In 2022, the U.S. government passed unprecedented climate and social equity legislationthe Inflation Reduction Act (IRA) -designed to incentivize renewable and low-carbon energy deployment, promote domestic supply chains, and address labor and environmental justice concerns. In this study, we model the effects of the IRA on renewable energy manufacturing and development costs and deployment. We find that tax credits to encourage expansion of U.S. manufacturing are likely to generate comparative cost advantages for domesticallyproduced components across the utility-scale solar and wind supply chain relative to imported components.
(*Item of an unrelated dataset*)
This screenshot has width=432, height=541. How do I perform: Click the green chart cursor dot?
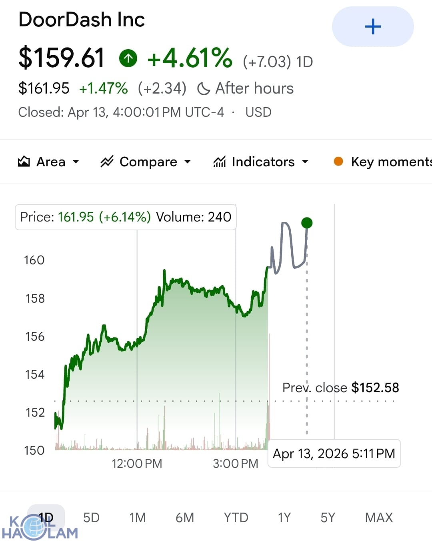point(307,223)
We also show that the bonus rate tax credits for renewable developers will decrease the U.S. average levelized cost of utility-scale solar (26-65%), land-based wind (43-61%), and offshore wind (16-19%) projects, even when accounting for uncertainty in inflation, domestic content of renewable components, and pass-through of component cost savings associated with the manufacturing tax credit to developers. Additional tax credits available to developers meeting energy community and domestic content share requirements further reduce costs for qualifying projects. We find that tax credits for renewable developers collectively have the potential to substantially increase the deployment of renewable infrastructure, drive demand for domestically-produced components, and foster workforce access, higher wages, and the retention of workers. A large share of renewable investments and capacity may flow to disadvantaged communities (27 and 46% for utility-scale solar and land-based wind projects, respectively), although inframarginal changes in development costs associated with place-based incentives, such as the energy community tax credit, may be insufficient to influence project siting decisions, given transmission constraints, spatial proximity to electricity demand, and renewable resource potential.